_Instructions to follow_: Nothing should differ between your output and the entries below.

_Data shown_:
★ ★ ★ ★ ★

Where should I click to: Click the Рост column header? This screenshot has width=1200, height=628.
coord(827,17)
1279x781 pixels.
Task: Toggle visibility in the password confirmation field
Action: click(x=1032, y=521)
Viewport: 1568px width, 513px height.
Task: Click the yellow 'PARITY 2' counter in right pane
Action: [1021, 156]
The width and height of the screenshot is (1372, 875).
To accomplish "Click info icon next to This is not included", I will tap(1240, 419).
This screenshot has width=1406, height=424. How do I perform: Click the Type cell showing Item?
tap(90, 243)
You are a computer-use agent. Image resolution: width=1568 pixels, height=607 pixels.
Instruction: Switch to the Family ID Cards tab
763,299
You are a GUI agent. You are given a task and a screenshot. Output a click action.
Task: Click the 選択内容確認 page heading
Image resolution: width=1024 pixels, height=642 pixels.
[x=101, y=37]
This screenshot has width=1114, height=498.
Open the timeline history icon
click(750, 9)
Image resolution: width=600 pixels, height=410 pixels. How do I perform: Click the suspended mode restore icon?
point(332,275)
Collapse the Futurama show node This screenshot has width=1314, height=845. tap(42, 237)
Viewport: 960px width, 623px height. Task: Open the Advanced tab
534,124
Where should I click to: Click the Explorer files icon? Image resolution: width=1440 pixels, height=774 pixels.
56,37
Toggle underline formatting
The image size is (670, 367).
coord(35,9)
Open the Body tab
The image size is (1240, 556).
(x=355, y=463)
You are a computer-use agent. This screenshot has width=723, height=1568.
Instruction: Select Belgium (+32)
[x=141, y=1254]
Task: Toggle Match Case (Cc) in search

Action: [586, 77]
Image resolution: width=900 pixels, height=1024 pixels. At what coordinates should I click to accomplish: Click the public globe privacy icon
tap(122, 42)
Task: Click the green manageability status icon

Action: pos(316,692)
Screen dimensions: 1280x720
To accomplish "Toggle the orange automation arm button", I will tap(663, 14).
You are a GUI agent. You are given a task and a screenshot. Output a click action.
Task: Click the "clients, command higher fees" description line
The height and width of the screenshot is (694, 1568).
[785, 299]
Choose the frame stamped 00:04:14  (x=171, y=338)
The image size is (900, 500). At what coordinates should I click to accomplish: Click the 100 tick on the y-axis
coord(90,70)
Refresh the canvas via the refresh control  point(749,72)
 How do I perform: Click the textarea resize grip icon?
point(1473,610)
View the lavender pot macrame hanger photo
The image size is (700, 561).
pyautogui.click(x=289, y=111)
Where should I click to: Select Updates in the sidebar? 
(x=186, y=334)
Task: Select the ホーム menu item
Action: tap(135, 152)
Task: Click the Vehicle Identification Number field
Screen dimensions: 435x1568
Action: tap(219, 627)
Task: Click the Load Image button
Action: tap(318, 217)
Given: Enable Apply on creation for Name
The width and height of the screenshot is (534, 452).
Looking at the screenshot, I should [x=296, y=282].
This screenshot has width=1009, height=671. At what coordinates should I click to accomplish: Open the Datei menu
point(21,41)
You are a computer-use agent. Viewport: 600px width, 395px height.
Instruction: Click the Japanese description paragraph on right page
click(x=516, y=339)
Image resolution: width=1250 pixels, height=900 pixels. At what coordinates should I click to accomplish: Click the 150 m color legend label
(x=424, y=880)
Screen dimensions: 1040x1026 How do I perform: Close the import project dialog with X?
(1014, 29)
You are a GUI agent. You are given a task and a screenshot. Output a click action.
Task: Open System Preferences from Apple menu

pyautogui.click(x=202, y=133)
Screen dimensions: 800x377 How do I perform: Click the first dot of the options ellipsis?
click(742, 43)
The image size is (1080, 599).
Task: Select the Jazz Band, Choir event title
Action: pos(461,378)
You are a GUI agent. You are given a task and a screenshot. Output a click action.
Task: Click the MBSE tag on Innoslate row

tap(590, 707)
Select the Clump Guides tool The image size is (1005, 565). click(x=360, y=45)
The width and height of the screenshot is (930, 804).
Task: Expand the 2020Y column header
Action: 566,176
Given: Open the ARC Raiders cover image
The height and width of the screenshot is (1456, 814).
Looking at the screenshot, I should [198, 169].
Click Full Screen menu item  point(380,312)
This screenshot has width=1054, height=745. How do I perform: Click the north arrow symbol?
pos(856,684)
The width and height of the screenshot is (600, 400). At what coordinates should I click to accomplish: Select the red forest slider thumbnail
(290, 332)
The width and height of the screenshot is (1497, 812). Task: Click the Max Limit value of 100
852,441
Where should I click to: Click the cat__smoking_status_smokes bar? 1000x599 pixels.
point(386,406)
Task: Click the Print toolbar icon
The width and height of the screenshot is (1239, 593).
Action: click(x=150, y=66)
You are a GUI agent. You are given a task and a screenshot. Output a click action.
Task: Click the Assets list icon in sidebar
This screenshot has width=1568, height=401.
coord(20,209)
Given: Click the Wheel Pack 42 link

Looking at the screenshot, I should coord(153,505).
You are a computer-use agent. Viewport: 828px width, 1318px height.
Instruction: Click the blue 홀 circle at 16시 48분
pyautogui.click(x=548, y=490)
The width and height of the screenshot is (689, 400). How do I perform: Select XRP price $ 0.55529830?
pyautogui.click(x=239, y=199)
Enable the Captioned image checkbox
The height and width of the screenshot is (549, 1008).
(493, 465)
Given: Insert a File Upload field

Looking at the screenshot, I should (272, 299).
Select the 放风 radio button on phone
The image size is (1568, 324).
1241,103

★ ★ ★ ★ ★

_Result below_:
Where should I click to: Click the Рост column header? This screenshot has width=1200, height=628.
coord(827,17)
1279x781 pixels.
Task: Toggle visibility in the password confirmation field
Action: click(x=1032, y=521)
Viewport: 1568px width, 513px height.
Task: Click the yellow 'PARITY 2' counter in right pane
Action: [1021, 156]
The width and height of the screenshot is (1372, 875).
To accomplish "Click info icon next to This is not included", I will tap(1240, 419).
This screenshot has width=1406, height=424. How do I perform: Click the Type cell showing Item?
tap(90, 243)
You are a computer-use agent. Image resolution: width=1568 pixels, height=607 pixels.
Instruction: Switch to the Family ID Cards tab
763,299
You are a GUI agent. You are given a task and a screenshot. Output a click action.
Task: Click the 選択内容確認 page heading
Image resolution: width=1024 pixels, height=642 pixels.
[x=101, y=37]
This screenshot has width=1114, height=498.
Open the timeline history icon
click(750, 9)
Image resolution: width=600 pixels, height=410 pixels. How do I perform: Click the suspended mode restore icon?
point(332,275)
Collapse the Futurama show node This screenshot has width=1314, height=845. tap(42, 237)
Viewport: 960px width, 623px height. Task: Open the Advanced tab
534,124
Where should I click to: Click the Explorer files icon? Image resolution: width=1440 pixels, height=774 pixels.
56,37
Toggle underline formatting
The image size is (670, 367).
coord(35,9)
Open the Body tab
The image size is (1240, 556).
(x=355, y=463)
You are a computer-use agent. This screenshot has width=723, height=1568.
Instruction: Select Belgium (+32)
[x=141, y=1254]
Task: Toggle Match Case (Cc) in search

Action: [586, 77]
Image resolution: width=900 pixels, height=1024 pixels. At what coordinates should I click to accomplish: Click the public globe privacy icon
tap(122, 42)
Task: Click the green manageability status icon

Action: pos(316,692)
Screen dimensions: 1280x720
To accomplish "Toggle the orange automation arm button", I will tap(663, 14).
You are a GUI agent. You are given a task and a screenshot. Output a click action.
Task: Click the "clients, command higher fees" description line
The height and width of the screenshot is (694, 1568).
[785, 299]
Choose the frame stamped 00:04:14  (x=171, y=338)
The image size is (900, 500). At what coordinates should I click to accomplish: Click the 100 tick on the y-axis
coord(90,70)
Refresh the canvas via the refresh control  point(749,72)
 How do I perform: Click the textarea resize grip icon?
point(1473,610)
View the lavender pot macrame hanger photo
The image size is (700, 561).
pyautogui.click(x=289, y=111)
Where should I click to: Select Updates in the sidebar? 
(x=186, y=334)
Task: Select the ホーム menu item
Action: tap(135, 152)
Task: Click the Vehicle Identification Number field
Screen dimensions: 435x1568
Action: tap(219, 627)
Task: Click the Load Image button
Action: tap(318, 217)
Given: Enable Apply on creation for Name
The width and height of the screenshot is (534, 452).
Looking at the screenshot, I should [x=296, y=282].
This screenshot has width=1009, height=671. At what coordinates should I click to accomplish: Open the Datei menu
point(21,41)
You are a computer-use agent. Viewport: 600px width, 395px height.
Instruction: Click the Japanese description paragraph on right page
click(x=516, y=339)
Image resolution: width=1250 pixels, height=900 pixels. At what coordinates should I click to accomplish: Click the 150 m color legend label
(x=424, y=880)
Screen dimensions: 1040x1026 How do I perform: Close the import project dialog with X?
(1014, 29)
You are a GUI agent. You are given a task and a screenshot. Output a click action.
Task: Open System Preferences from Apple menu

pyautogui.click(x=202, y=133)
Screen dimensions: 800x377 How do I perform: Click the first dot of the options ellipsis?
click(742, 43)
The image size is (1080, 599).
Task: Select the Jazz Band, Choir event title
Action: pos(461,378)
You are a GUI agent. You are given a task and a screenshot. Output a click action.
Task: Click the MBSE tag on Innoslate row

tap(590, 707)
Select the Clump Guides tool The image size is (1005, 565). click(x=360, y=45)
The width and height of the screenshot is (930, 804).
Task: Expand the 2020Y column header
Action: 566,176
Given: Open the ARC Raiders cover image
The height and width of the screenshot is (1456, 814).
Looking at the screenshot, I should [198, 169].
Click Full Screen menu item  point(380,312)
This screenshot has width=1054, height=745. How do I perform: Click the north arrow symbol?
pos(856,684)
The width and height of the screenshot is (600, 400). At what coordinates should I click to accomplish: Select the red forest slider thumbnail
(290, 332)
The width and height of the screenshot is (1497, 812). Task: Click the Max Limit value of 100
852,441
Where should I click to: Click the cat__smoking_status_smokes bar? 1000x599 pixels.
point(386,406)
Task: Click the Print toolbar icon
The width and height of the screenshot is (1239, 593).
Action: click(x=150, y=66)
You are a GUI agent. You are given a task and a screenshot. Output a click action.
Task: Click the Assets list icon in sidebar
This screenshot has width=1568, height=401.
coord(20,209)
Given: Click the Wheel Pack 42 link

Looking at the screenshot, I should coord(153,505).
You are a computer-use agent. Viewport: 828px width, 1318px height.
Instruction: Click the blue 홀 circle at 16시 48분
pyautogui.click(x=548, y=490)
The width and height of the screenshot is (689, 400). How do I perform: Select XRP price $ 0.55529830?
pyautogui.click(x=239, y=199)
Enable the Captioned image checkbox
The height and width of the screenshot is (549, 1008).
(493, 465)
Given: Insert a File Upload field

Looking at the screenshot, I should (272, 299).
Select the 放风 radio button on phone
The image size is (1568, 324).
1241,103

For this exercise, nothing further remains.